== Problem to solve ==
What lines below contain the string "screenshot"? List them all.

== Entries supplied ==
--------------------------------
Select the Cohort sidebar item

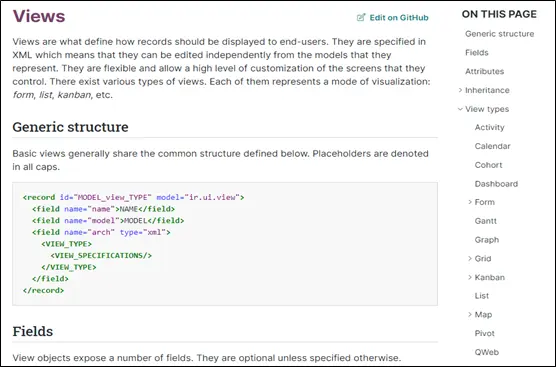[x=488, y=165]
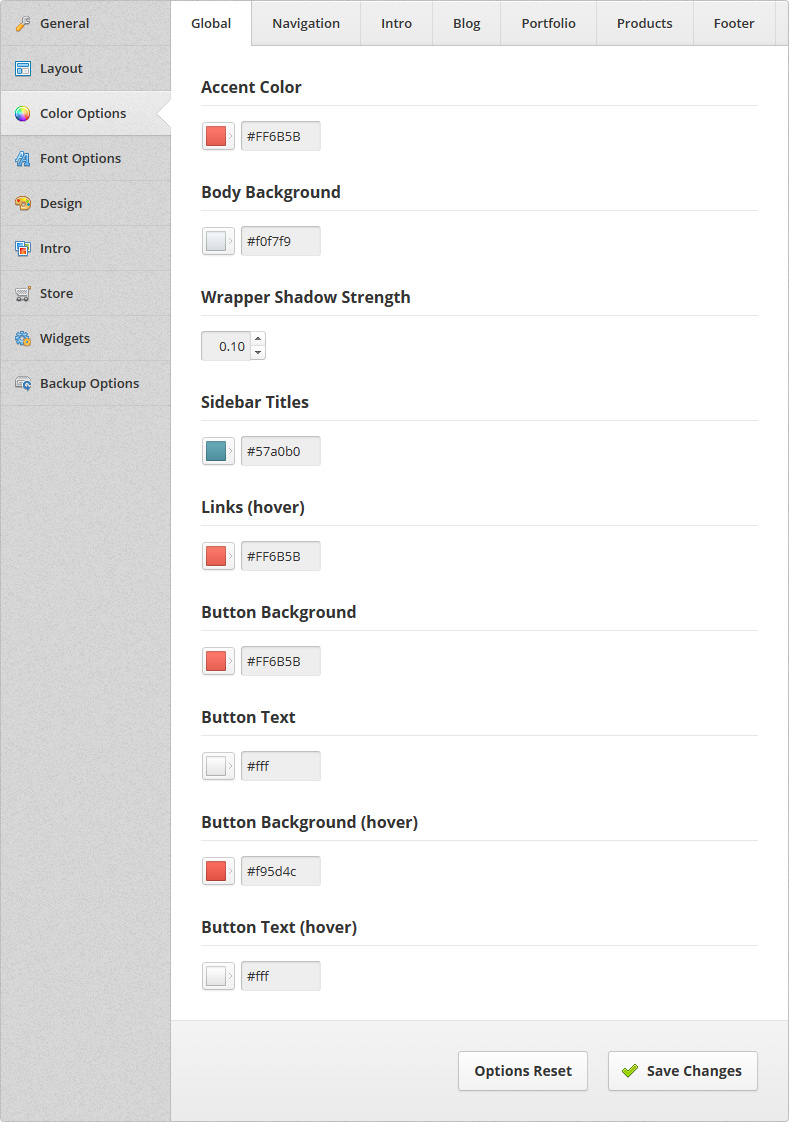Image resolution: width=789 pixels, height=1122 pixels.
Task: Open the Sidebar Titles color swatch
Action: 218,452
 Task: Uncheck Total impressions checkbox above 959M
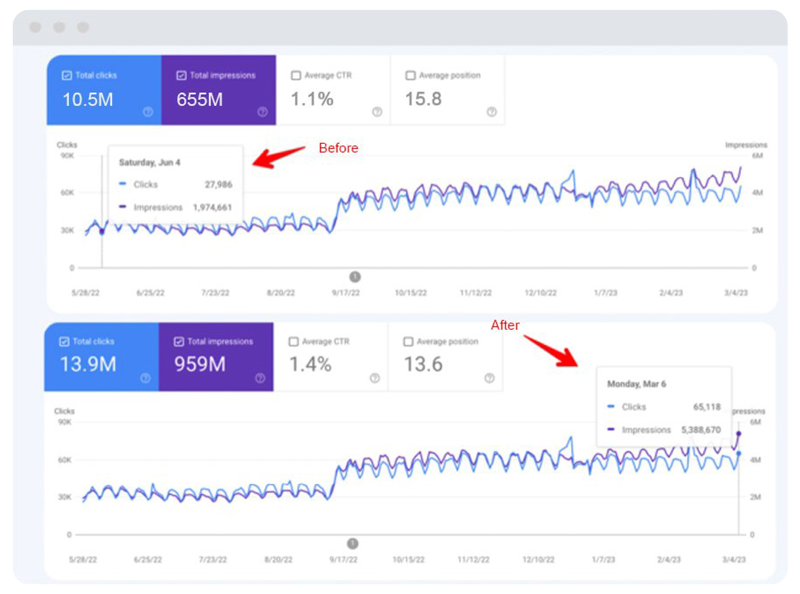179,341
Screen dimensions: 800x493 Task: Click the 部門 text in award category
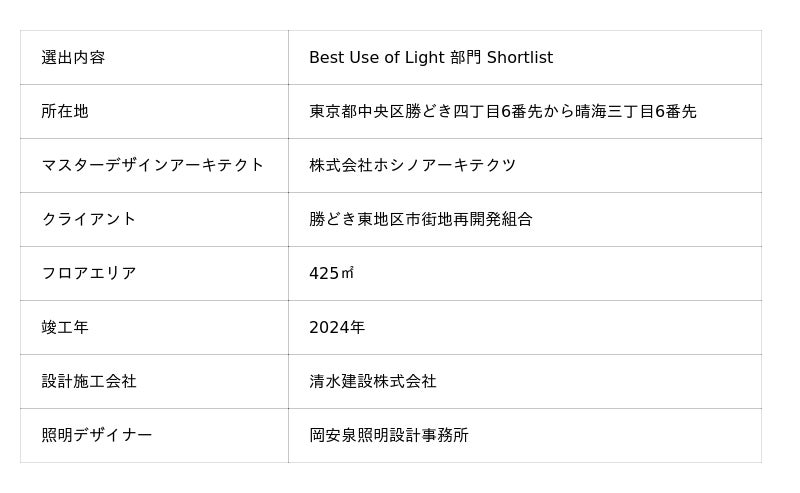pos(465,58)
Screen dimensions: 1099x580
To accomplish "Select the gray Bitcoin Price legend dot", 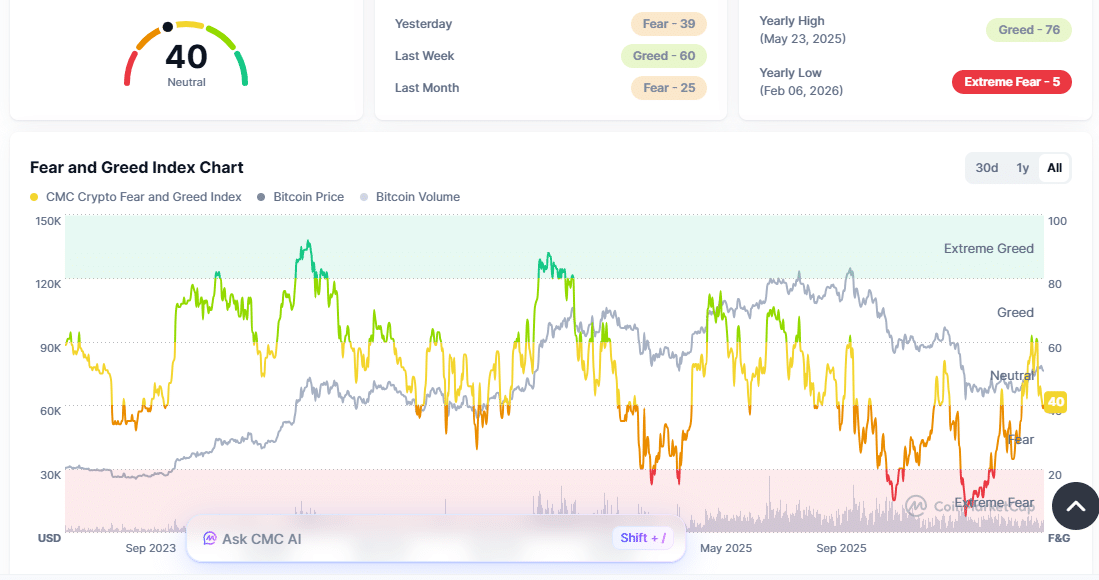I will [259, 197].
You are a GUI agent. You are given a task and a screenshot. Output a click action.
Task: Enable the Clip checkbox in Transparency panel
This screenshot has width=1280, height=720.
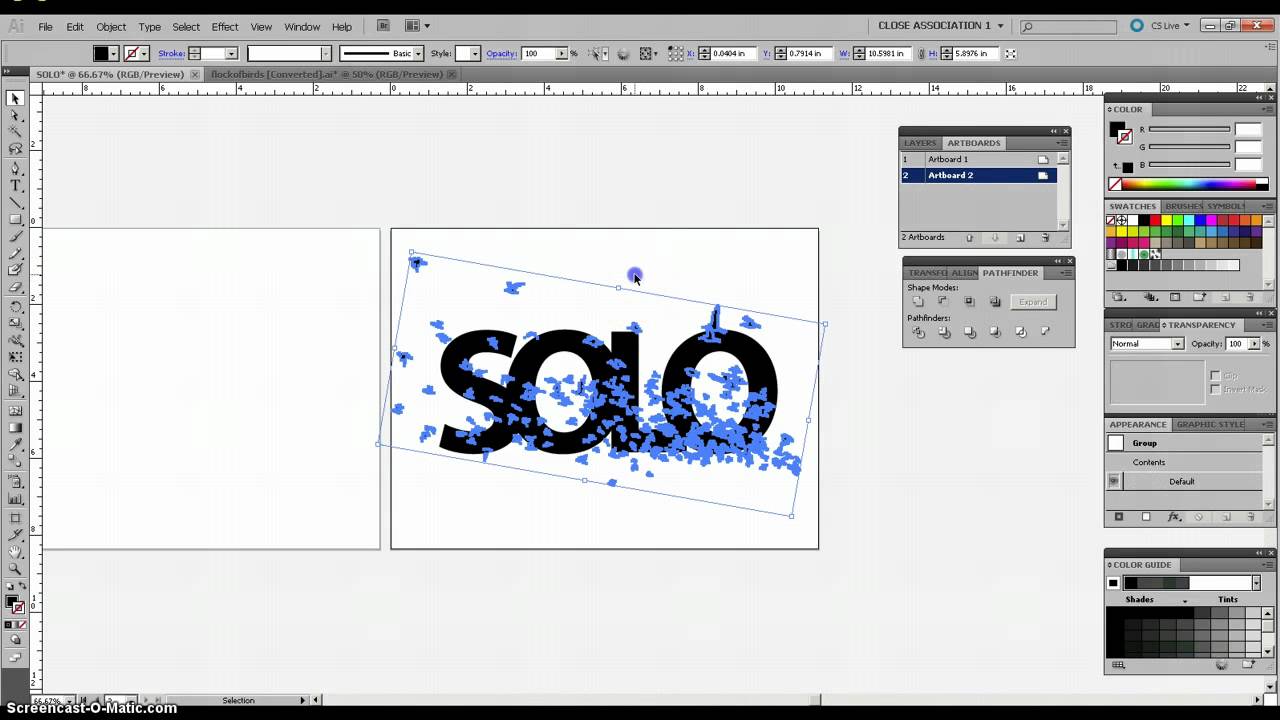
--------------------------------
== Output ==
You are a GUI agent. You are given a task and a screenshot. Output a click action.
This screenshot has width=1280, height=720.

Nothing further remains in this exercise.